### Short task
Reproduce the lines running from the one that contains "Open the Personalization settings page" through the one that contains "point(67,362)", including both of those lines. Omit the pictures from your answer.

### Recorded data
+===+
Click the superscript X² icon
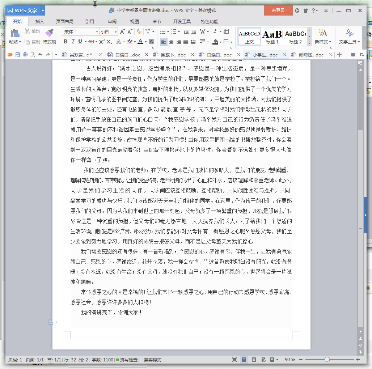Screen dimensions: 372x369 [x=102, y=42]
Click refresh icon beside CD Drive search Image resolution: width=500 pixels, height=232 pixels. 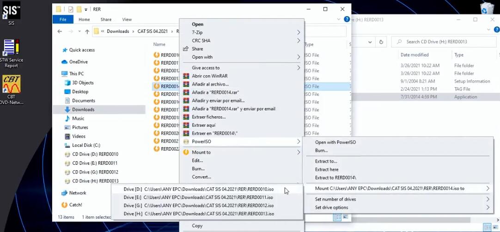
+===+
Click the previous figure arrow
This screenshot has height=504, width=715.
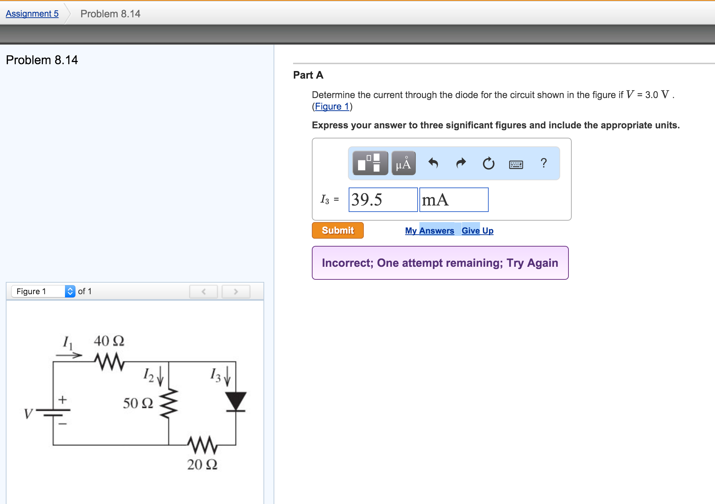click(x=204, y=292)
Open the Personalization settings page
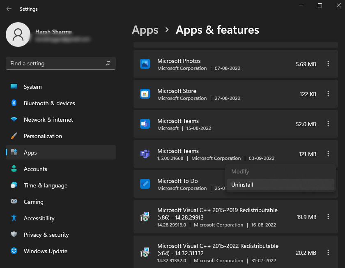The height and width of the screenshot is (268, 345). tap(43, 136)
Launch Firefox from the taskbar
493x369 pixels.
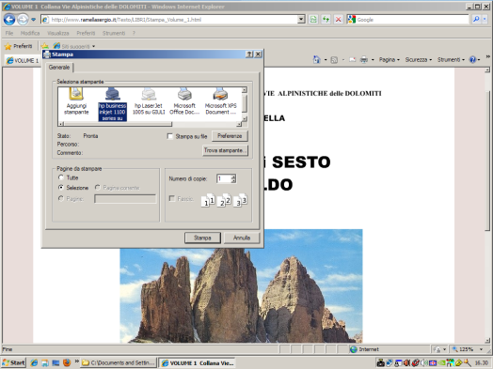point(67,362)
+===+
### Written response
Open the Personalization settings page
The height and width of the screenshot is (268, 345). tap(43, 136)
Launch Firefox from the taskbar
493x369 pixels.
point(67,362)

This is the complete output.